Nigerian crude struggles for buyers as rival Angola excels
With stiff competition for buyers in Europe and Asia from both Mediterranean and U.S. oil grades, Nigerian crudes have felt the pinch badly in the past few weeks.
Consequently, the influx of U.S. grades into refineries in northwest Europe and the Mediterranean have continued to undermine the Nigerian market which has resulted in a handful of cargoes from Nigeria’s June loading programme remaining unsold, Reuters reported quoting traders.
Force majeure on exports of Nigeria’s Bonny Light crude have remained in place, according to a spokesman for Shell on Wednesday, while repairs are ongoing on the Trans Ramos pipeline, which feeds crude to the Forcados terminal.

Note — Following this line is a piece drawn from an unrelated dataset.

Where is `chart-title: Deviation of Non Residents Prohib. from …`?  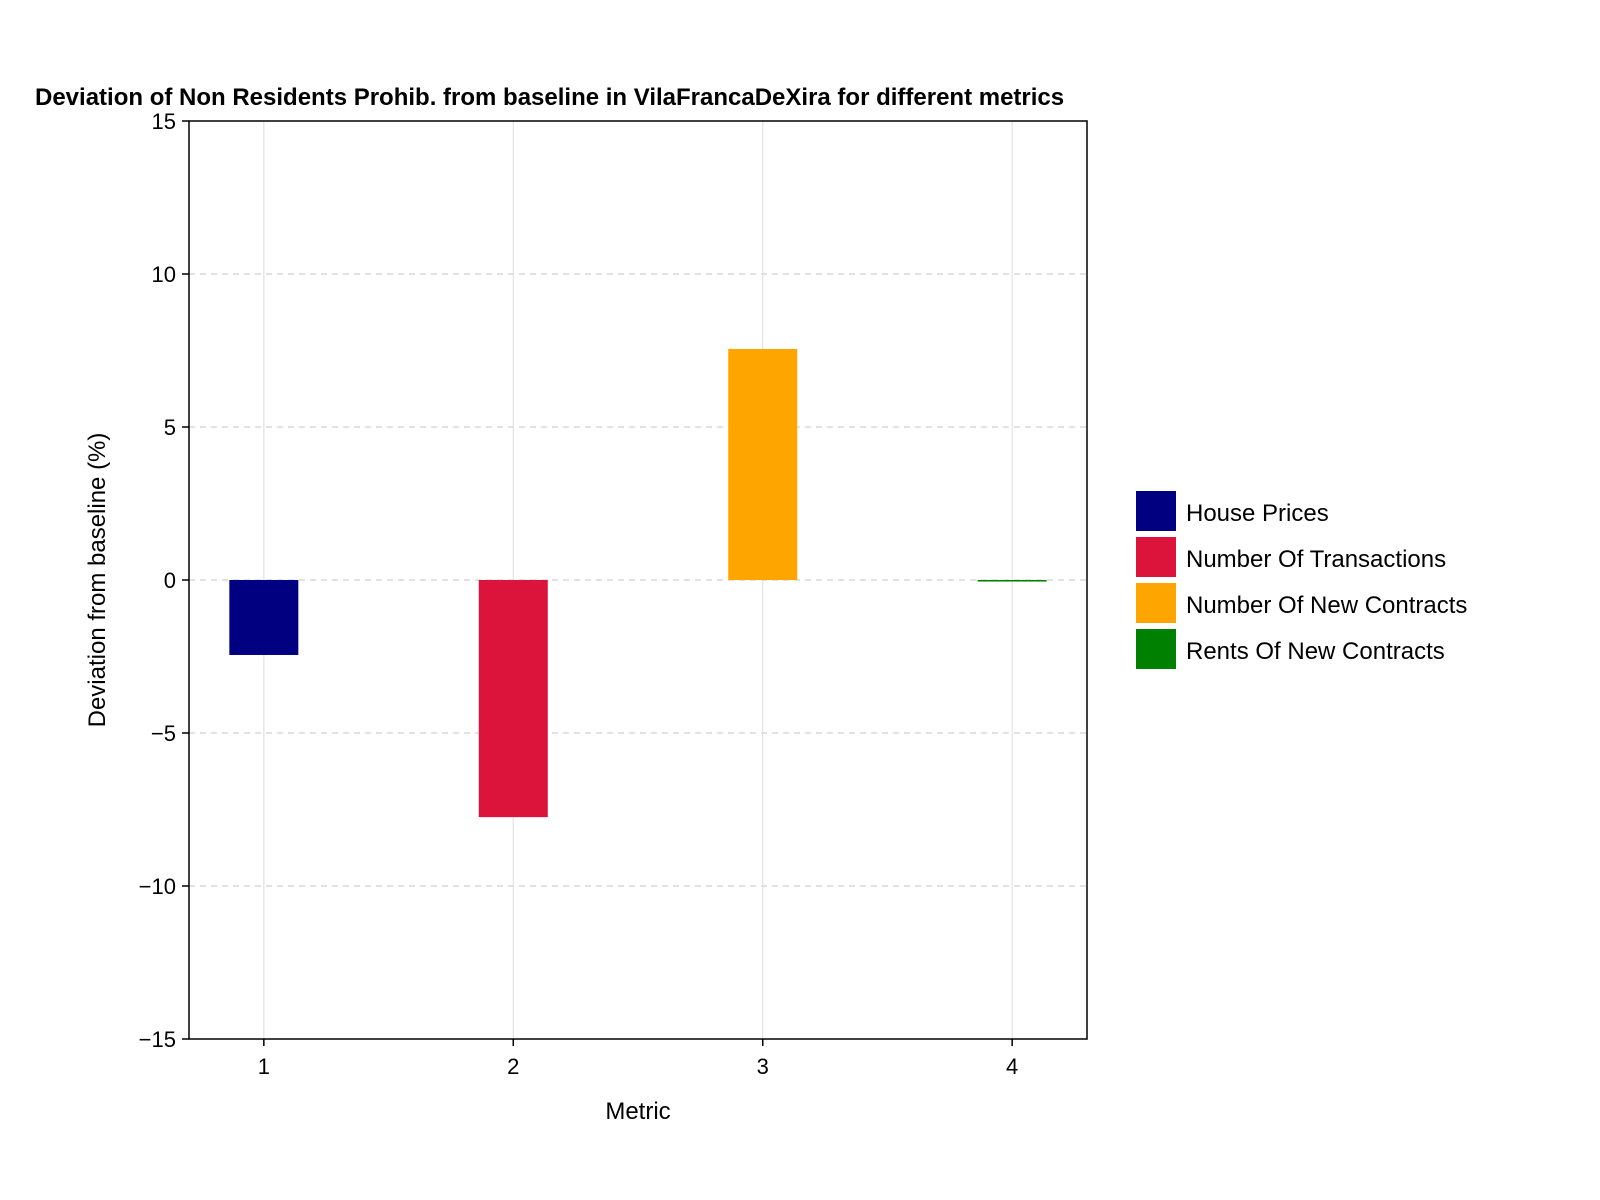 chart-title: Deviation of Non Residents Prohib. from … is located at coordinates (550, 98).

While Nigerian grades are struggling for the competitive oil market Angolan cargoes were said to be gradually clearing as at Wednesday, helping nudge crude differentials higher.

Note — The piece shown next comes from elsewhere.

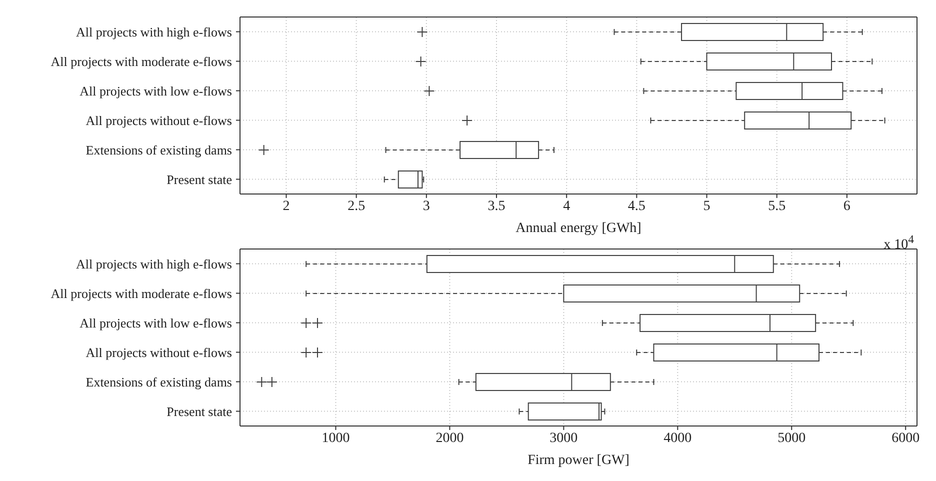 This screenshot has width=936, height=481. I want to click on x-tick-label: 2, so click(286, 206).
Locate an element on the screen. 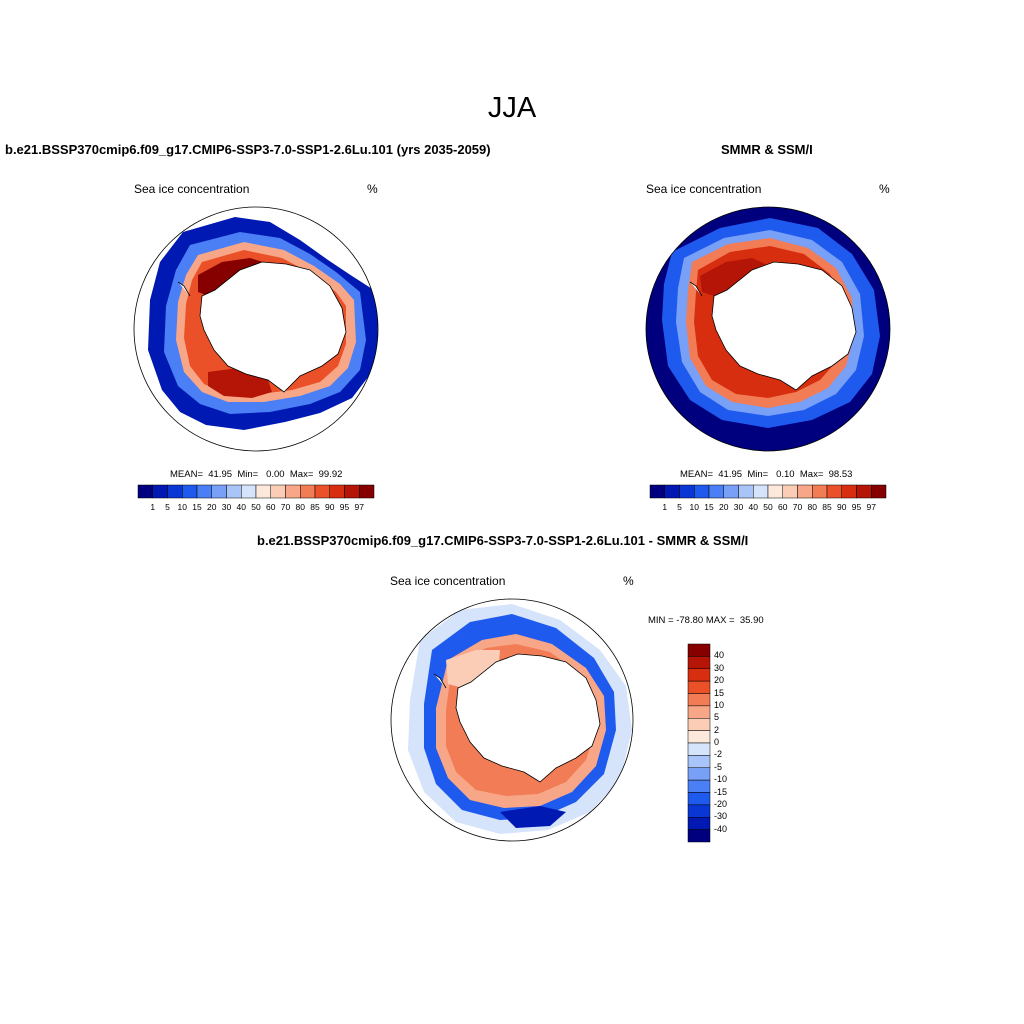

State oil firm Sonangol was said to be offering Dalia at a discount of $1.30 to dated Brent. Only a couple of cargoes remain from the June programme and about half the July programme has now sold, although Asian buyers have been more reticent in the last few weeks, traders said.

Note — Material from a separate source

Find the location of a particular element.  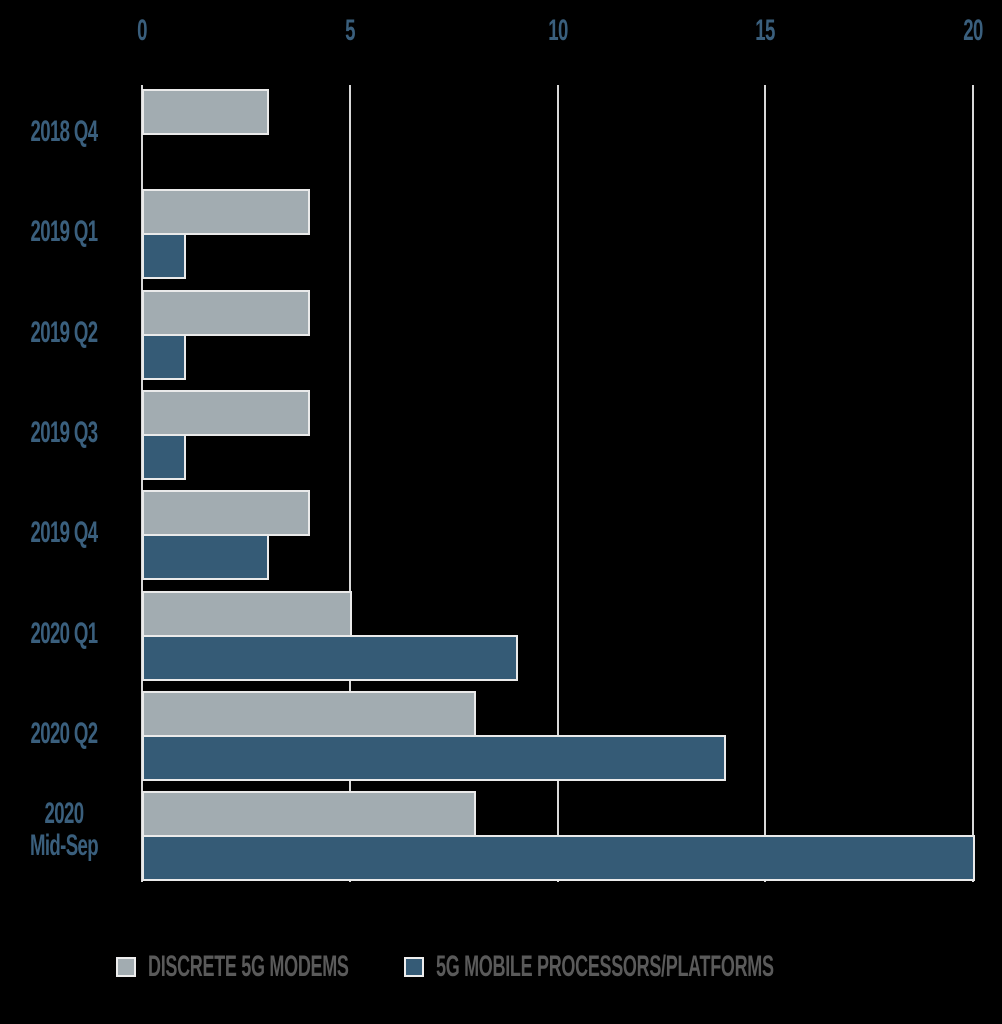

category-label: 2019 Q3 is located at coordinates (64, 432).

China’s state-run oil trader Unipec offered July-loading Angolan cargoes in the window, including Plutonio at dated Brent minus $1.20 a barrel on a free-on-board (FOB) basis, and Girassol at dated Brent minus 20 cents a barrel FOB, a touch stronger than the previous day, but without unearthing any buyers.
Unfavourable arbitrages both east and west have hurt demand for West African light sweet crudes, particularly from traditional buyers such as Indian refineries that have started to snap up shale instead.